Source data
BEGIN
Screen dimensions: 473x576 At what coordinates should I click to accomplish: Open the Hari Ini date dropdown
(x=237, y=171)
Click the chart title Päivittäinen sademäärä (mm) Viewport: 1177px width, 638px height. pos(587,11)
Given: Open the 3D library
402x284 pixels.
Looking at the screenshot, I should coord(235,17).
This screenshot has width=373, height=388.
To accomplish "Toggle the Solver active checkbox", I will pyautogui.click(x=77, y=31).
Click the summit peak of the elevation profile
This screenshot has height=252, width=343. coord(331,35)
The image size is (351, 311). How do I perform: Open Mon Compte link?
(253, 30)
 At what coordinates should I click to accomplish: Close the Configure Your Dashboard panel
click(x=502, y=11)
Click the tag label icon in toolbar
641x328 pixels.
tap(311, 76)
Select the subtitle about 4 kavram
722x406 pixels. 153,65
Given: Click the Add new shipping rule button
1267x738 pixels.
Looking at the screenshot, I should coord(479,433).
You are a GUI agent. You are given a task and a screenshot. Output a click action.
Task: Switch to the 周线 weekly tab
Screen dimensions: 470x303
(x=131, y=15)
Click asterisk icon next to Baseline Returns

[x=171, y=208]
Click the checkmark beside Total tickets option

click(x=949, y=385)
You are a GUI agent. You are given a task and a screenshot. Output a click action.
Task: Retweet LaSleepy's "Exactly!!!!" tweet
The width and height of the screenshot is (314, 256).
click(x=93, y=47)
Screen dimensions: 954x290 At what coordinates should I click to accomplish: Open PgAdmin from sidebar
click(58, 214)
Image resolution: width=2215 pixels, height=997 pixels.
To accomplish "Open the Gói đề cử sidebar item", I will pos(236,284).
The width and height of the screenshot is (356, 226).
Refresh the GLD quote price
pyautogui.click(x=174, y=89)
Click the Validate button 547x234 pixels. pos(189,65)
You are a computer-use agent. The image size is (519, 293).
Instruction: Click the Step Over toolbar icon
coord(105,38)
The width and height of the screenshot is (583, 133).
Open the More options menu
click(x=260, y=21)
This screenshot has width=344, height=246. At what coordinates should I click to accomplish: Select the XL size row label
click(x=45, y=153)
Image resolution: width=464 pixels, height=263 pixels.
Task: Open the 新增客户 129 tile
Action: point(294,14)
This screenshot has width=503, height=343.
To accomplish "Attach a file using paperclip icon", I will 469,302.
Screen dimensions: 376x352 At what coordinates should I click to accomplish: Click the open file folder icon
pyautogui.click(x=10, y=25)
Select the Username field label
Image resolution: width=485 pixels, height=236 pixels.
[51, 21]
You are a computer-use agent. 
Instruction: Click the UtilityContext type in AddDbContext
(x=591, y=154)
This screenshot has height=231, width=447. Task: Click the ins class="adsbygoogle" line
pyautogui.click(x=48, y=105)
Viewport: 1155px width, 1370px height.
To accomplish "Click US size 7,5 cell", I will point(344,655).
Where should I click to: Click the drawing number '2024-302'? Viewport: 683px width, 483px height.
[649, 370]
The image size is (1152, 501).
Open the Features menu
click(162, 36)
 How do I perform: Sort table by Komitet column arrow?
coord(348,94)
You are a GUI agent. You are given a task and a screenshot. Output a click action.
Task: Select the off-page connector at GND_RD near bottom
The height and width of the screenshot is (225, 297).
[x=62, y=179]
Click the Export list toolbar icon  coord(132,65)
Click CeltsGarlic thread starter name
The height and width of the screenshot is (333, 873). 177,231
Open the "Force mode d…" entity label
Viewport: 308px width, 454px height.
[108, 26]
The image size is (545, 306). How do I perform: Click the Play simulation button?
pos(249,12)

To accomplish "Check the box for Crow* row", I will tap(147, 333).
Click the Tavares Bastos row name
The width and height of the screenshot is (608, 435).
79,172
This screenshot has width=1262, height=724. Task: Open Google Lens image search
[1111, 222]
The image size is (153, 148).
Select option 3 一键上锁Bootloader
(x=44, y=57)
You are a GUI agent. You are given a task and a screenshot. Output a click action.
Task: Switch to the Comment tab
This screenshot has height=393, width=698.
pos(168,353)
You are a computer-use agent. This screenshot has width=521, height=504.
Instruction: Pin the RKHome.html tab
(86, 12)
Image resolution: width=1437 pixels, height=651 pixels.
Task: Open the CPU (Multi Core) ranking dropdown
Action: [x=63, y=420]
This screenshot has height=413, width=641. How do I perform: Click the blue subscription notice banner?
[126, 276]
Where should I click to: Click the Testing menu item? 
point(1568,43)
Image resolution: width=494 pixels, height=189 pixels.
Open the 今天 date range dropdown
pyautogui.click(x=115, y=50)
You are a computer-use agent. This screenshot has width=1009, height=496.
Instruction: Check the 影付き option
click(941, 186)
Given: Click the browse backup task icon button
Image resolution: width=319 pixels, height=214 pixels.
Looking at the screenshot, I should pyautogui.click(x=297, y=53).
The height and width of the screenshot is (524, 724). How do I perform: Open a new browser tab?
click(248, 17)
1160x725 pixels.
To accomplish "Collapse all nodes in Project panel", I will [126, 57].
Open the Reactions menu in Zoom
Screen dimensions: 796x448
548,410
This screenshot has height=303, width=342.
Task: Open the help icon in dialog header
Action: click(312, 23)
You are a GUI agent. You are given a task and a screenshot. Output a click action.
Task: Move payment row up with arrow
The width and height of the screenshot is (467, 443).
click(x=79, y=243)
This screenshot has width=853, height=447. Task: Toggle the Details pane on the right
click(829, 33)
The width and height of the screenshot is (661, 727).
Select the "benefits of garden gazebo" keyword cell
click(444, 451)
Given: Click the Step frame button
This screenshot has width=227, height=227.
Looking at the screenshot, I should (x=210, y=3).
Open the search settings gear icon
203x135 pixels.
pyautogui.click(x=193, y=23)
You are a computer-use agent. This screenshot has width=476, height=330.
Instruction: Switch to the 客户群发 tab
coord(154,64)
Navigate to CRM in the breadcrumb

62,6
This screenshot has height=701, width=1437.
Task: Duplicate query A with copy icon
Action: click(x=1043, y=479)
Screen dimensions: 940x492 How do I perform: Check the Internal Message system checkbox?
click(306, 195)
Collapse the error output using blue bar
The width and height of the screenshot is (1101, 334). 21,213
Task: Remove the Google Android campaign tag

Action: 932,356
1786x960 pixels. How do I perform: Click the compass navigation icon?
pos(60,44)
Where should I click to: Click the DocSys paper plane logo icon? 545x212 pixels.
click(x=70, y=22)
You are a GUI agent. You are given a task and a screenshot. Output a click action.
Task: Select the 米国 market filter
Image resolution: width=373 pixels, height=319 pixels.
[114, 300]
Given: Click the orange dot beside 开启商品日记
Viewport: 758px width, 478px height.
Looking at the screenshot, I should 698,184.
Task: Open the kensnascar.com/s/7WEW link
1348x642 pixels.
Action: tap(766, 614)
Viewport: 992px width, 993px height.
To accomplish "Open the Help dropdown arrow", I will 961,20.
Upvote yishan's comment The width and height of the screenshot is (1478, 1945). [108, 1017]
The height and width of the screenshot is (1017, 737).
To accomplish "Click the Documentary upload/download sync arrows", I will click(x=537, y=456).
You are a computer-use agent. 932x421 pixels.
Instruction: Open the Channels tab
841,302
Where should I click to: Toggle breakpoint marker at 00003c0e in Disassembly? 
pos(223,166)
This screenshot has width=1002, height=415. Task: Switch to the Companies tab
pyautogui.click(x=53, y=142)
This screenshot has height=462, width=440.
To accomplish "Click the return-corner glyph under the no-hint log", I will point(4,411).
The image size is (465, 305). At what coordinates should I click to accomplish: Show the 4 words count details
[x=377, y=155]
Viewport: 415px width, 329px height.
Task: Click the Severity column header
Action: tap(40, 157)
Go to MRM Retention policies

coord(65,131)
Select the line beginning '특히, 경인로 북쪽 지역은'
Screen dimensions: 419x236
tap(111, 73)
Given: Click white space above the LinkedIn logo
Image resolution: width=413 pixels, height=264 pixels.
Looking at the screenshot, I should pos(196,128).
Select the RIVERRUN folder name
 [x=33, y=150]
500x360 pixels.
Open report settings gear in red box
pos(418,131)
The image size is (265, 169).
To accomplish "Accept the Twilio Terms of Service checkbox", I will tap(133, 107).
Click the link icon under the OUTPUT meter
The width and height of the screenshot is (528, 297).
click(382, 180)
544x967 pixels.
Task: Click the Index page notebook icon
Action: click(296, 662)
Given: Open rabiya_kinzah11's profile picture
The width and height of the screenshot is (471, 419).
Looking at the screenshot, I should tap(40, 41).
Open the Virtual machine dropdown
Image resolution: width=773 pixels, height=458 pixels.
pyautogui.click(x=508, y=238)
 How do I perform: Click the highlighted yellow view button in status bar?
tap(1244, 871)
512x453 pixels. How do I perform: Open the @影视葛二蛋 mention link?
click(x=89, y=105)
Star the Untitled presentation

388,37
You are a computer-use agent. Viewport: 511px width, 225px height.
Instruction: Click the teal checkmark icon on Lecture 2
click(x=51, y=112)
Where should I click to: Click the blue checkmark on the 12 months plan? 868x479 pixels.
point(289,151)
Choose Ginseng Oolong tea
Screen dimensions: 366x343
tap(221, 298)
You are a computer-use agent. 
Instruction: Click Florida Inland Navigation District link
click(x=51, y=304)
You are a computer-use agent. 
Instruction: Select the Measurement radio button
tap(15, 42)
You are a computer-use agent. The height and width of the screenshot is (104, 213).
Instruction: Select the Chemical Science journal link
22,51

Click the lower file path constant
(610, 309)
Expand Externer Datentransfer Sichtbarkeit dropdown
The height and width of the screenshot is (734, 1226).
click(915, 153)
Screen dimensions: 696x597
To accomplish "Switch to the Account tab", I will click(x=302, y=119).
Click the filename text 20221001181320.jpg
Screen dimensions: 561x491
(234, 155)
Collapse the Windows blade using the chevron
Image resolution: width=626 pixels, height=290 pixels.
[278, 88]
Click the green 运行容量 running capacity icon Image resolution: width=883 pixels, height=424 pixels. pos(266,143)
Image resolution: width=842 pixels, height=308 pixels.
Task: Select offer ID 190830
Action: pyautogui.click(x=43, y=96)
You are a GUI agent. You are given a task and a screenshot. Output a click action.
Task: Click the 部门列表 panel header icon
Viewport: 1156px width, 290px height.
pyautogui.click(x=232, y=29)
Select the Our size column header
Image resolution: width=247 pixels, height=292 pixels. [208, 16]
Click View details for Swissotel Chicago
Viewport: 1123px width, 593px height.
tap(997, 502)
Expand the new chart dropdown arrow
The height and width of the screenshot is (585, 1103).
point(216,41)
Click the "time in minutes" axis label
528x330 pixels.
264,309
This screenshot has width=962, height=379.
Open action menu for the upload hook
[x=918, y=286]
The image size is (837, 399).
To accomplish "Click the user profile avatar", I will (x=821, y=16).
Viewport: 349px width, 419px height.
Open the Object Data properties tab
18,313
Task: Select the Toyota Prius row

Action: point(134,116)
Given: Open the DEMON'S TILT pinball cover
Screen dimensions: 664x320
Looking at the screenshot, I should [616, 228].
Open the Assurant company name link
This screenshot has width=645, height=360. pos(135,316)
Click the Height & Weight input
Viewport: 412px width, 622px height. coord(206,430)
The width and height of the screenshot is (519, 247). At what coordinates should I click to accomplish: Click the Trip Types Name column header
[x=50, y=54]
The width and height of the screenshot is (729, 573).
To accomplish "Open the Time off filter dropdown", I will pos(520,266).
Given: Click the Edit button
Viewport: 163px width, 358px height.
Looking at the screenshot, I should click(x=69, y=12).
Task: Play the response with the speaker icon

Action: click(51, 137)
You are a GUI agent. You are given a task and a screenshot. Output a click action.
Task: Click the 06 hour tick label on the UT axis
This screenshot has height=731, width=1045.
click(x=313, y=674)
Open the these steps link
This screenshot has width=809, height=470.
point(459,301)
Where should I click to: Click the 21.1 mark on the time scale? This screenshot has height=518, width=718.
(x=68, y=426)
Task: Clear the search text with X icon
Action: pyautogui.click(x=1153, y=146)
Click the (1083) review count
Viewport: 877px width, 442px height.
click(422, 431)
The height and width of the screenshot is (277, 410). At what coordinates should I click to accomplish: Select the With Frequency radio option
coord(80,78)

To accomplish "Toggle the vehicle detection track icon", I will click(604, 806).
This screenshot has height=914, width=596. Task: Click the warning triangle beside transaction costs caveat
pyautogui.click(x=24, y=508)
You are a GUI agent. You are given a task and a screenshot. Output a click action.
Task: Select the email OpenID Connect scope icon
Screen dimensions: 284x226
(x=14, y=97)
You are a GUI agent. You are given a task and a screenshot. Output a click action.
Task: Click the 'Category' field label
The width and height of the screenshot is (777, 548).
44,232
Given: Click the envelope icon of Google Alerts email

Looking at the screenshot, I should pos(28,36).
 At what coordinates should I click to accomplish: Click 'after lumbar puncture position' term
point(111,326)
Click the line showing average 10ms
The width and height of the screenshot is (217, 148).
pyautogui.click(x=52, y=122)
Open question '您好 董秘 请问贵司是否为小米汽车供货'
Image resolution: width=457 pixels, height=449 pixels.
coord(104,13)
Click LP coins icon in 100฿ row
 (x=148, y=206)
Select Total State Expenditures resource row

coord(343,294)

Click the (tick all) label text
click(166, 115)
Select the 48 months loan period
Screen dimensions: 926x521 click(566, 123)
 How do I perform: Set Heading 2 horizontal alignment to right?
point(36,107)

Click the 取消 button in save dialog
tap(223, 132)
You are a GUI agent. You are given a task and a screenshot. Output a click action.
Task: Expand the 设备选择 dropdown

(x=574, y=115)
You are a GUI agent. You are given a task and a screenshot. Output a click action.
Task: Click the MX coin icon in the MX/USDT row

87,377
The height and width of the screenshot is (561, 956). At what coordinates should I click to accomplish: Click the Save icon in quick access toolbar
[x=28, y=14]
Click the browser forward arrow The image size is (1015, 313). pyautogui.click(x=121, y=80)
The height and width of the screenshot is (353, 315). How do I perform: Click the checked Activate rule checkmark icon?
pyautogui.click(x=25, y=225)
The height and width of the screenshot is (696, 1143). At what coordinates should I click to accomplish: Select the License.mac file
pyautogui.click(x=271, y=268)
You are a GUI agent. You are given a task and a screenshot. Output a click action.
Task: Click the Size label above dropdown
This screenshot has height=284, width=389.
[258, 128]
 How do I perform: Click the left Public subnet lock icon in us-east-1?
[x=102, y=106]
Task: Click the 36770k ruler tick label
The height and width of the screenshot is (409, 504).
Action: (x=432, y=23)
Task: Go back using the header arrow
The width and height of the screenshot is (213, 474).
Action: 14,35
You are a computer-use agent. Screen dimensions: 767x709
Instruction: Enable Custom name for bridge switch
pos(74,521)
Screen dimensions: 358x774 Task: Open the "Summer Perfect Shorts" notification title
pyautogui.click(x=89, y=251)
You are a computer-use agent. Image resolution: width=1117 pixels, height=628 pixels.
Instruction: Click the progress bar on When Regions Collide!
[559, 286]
END
Task to complete:
Copy all lines of the records in which the string "under" can be found.

Output for this exercise:
To accomplish "Click the return-corner glyph under the no-hint log", I will point(4,411).
Click the link icon under the OUTPUT meter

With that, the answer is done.